Working on the theory of “better late than never,” here’s how we spent Halloween last week. New Orleans has too many festivities to choose from but I didn’t want to miss the last Jazz in the Park concert from People United for Armstrong Park. Bonerama played early but I got the the park in time to see Da Truth Brass Band preparing the way for Kermit Ruffins to take the stage. Ruffins played beautiful ballads like What a Wonderful World as well as an upbeat medley of songs including Do Whatcha Wanna and The Treme Song. When he busted out the Stevie Wonder, the crowd created a Soul Train dance line and boogied down the center, many in costumes. (video below)
I didn’t catch the name of the young band that performed next but they were terrific and had a velvet-voiced soloist who reminded me of Freddie Jackson. I finally gave in to temptation and tried the goodies at New Orleans Hot Dogs Bacon Fried Hot Dogs. All dogs and sausages are fried in bacon fat and served with bacon ($6-10). I had a taste of their Double Chocolate Whiskey Creme Brownie ($5) then did some comparison shopping by trying out a Gator Corn Dog from Somethin’ Else Cafe ($5). Both dogs were very tasty.
There were face painters in front of the Fleurty Girl booth (one of the events many sponsors) and craft booths including a crochet booth with an amazing pillow crocheted with a portrait of Trombone Shorty blowing his horn. One of my favorite things about these outdoor concerts is running into friends like DancingMan504, WNOE’s Mary Steele (and her dad – the “Free Hugs” guy) and WWL’s Bill Capo who will be featuring a segment with me during this year’s popular 12 for the Road holiday non-alcoholic beverage series.
The weather held out long enough for the Grammy-winning Rebirth Brass Band to play for a while. At some point, we spotted my favorite costume of the year – a tiny toddler dressed as Treme Brass Band’s Uncle Lionel – complete with bass drum. It filled me with that bittersweet feeling that nothing truly beautiful ever dies in this town and I was reminded that Halloween is about remembering our dead.
Then a bitter cold wind blew in bringing chilly rain drops. We enjoyed having our sweat cooled while dancing but it all got to be a bit much and the band finally had to call it quits as rain started to hit the electrical equipment onstage.

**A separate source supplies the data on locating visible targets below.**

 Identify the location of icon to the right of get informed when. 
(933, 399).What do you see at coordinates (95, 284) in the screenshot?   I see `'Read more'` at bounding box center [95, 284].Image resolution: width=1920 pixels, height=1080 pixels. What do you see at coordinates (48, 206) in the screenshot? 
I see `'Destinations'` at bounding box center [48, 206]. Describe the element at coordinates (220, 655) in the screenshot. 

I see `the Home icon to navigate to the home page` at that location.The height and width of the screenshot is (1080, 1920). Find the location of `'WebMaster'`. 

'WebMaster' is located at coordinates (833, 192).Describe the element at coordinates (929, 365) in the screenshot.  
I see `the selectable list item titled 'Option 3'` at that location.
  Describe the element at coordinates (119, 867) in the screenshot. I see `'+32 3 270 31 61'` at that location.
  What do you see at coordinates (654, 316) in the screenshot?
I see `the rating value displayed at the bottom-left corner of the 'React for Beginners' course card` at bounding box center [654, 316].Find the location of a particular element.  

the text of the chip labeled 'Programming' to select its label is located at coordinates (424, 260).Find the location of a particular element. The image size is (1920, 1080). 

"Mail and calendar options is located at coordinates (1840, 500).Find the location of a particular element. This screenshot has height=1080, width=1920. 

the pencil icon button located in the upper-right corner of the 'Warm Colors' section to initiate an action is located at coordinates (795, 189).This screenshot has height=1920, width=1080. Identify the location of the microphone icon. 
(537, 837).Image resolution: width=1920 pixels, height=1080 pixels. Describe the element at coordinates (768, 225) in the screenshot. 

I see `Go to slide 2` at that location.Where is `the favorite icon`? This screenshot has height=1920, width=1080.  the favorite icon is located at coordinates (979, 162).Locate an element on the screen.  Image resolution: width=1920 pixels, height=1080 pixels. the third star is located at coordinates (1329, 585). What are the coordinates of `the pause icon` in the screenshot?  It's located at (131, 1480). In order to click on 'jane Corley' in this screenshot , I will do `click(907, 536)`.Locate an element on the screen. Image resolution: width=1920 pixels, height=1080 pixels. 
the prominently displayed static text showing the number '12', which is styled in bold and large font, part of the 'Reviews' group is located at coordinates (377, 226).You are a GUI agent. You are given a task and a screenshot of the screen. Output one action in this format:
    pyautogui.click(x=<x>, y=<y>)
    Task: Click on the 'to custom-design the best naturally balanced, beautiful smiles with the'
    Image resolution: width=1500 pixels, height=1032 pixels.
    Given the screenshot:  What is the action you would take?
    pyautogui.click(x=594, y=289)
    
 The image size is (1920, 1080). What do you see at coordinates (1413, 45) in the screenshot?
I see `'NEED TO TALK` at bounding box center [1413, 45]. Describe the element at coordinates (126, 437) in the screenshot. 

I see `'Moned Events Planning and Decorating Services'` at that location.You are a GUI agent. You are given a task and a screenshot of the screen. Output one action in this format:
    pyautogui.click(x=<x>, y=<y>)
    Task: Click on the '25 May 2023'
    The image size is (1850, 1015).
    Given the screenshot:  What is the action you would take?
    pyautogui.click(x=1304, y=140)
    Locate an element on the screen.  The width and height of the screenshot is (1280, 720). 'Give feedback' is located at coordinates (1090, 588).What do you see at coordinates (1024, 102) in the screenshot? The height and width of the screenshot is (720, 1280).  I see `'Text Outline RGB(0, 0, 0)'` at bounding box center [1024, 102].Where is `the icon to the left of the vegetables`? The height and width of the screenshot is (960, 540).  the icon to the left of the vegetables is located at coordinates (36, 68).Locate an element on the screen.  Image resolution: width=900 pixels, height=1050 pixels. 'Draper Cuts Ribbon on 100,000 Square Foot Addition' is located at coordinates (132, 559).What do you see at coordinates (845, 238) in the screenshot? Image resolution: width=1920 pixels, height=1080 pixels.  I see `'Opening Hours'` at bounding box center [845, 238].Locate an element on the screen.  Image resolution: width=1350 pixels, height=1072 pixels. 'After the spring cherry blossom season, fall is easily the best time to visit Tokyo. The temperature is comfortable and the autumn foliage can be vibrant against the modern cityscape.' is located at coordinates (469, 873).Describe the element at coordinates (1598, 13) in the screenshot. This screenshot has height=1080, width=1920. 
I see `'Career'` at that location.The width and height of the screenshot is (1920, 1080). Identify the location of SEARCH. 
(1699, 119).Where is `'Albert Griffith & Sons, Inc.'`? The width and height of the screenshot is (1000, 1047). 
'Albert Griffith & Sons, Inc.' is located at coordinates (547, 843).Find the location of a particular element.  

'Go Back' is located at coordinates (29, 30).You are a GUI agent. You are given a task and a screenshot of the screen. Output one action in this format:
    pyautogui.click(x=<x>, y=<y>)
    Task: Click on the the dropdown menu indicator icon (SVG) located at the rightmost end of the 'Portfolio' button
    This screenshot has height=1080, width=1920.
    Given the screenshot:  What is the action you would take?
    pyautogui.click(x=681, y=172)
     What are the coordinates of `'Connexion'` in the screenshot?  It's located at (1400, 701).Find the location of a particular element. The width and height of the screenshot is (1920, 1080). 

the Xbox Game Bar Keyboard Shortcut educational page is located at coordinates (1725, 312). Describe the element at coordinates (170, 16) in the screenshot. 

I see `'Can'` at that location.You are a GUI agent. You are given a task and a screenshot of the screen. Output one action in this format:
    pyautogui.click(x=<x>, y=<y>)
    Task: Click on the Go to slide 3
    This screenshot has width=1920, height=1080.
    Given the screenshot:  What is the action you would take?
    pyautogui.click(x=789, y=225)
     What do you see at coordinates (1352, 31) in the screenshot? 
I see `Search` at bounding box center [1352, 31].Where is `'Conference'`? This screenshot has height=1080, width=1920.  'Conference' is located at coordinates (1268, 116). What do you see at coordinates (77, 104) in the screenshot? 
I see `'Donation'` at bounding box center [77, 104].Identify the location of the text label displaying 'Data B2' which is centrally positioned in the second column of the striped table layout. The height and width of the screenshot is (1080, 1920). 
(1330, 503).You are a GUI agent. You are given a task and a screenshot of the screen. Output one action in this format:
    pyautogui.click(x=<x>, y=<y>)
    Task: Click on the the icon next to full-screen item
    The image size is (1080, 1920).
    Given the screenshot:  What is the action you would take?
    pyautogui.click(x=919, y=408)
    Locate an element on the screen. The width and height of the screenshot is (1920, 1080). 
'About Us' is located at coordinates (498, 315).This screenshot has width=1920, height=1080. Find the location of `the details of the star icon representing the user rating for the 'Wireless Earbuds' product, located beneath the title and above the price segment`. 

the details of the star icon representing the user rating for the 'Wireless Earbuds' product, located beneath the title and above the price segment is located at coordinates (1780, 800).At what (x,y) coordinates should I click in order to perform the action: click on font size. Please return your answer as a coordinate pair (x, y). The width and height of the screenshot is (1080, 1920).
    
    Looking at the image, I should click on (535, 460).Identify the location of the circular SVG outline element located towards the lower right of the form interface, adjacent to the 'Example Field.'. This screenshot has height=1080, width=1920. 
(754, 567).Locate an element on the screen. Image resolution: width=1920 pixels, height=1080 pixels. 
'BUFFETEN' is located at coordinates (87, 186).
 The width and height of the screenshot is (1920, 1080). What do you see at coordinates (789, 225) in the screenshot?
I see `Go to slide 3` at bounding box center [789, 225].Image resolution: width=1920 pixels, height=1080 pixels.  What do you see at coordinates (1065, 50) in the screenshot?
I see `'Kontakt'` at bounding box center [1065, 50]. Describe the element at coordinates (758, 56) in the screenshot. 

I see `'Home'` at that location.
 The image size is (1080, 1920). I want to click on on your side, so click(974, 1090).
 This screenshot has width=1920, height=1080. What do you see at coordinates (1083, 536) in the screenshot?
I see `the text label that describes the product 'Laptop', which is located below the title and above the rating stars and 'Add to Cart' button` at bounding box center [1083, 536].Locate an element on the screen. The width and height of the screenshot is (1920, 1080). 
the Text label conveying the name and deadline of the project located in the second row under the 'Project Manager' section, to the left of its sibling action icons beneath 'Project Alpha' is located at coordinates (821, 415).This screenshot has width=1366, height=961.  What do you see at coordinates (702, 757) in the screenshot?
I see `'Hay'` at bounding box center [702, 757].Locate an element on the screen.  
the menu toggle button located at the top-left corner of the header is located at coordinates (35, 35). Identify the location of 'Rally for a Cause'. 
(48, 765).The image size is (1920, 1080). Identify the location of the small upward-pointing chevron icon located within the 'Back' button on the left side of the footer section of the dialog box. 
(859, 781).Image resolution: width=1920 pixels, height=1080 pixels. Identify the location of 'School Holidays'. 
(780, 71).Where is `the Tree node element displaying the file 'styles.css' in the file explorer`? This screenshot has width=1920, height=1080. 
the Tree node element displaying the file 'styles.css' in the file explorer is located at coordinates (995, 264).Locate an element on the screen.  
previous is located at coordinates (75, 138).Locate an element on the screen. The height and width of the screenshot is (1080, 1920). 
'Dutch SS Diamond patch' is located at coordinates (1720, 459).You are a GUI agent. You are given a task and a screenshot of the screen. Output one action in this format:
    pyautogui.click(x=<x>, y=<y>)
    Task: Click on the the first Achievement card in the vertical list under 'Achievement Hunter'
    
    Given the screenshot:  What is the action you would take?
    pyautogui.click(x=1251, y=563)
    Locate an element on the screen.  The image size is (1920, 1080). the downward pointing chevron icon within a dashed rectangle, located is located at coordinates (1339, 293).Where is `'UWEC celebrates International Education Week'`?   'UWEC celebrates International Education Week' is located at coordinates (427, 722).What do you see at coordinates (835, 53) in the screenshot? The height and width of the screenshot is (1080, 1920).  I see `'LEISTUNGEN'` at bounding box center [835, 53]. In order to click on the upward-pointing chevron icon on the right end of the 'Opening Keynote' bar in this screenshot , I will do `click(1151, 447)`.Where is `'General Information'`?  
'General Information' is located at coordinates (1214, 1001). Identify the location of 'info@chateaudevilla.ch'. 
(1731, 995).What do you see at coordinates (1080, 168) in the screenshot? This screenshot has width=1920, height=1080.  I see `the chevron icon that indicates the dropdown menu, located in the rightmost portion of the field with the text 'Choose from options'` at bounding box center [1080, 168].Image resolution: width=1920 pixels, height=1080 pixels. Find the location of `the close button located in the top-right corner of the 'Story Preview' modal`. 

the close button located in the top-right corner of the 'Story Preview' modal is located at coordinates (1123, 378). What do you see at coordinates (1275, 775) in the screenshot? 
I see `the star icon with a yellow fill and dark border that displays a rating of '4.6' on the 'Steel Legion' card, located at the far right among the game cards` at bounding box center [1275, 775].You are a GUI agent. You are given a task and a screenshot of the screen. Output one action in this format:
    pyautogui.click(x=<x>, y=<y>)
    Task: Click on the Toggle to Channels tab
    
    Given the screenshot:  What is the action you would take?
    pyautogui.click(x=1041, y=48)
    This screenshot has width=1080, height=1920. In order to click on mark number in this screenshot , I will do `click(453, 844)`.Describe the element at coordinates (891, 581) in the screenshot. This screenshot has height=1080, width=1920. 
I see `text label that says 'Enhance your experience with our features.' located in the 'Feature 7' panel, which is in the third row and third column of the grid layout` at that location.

But the timing couldn’t have been better as we all headed to Bourbon Street just as the Molly’s Parade (officially the Jim Monaghan Parade) passed. The parade always shrinks by the time it hits Bourbon and the rain had taken a toll but the Muff-A-Lottas and an adorable dance troupe in Black and Gold strutted their stuff in the downpour. Beads were thrown, bands played and I’m pretty sure I found where “Waldo” is, but I decided to call it quits after the parade and missed seeing the many costumes people wore that night.
We ended the evening passing a “herd of unicorns,” followed by the “Happy Thursday” gang on their bikes. Yep – every Thursday, a group of people ride through some part of town yelling, “Happy Thursday” to passersby.
I had hoped to make it to some of the Day of the Dead festivities on Friday. There were second lines and cemetery memorials but I ended up enjoying an extended lunch at Willie Mae’s Scotch House with some of my new Pussyfooter sisters. Willie Mae’s is a “Bucket List” item for anyone seeking the world’s best fried chicken. Tucked in the Fifth Ward with Katrina reconstruction still ongoing, the humble and reasonably priced restaurant has earned the highest of culinary honors – the James Beard Award.
Rebuilt by volunteers after The Storm, a 3-piece meal runs about $10 (a few dollars more for all white meat) and includes a selection of sides including some of the best red beans and rice I’ve ever tasted. I had the spicy green beans like Dad makes and rice with gravy that brought back my childhood. There’s always a line and you’ll have to wait again once you’re finally invited inside, but I have to confess the fried chicken lives up to its ridiculously high reputation of being the best on earth. (A word to tourists – the group at the table next to us found some of the sides to be a bit spicy and though it’s called a “Scotch House,” don’t expect to find booze).
Afterward, I participated in another longstanding NOLA tradition – hanging out in a bar in the middle of a weekday. I may have missed out on cemeteries and mock funerals but I got to indulge in some of life’s earthly pleasures with some very lively women.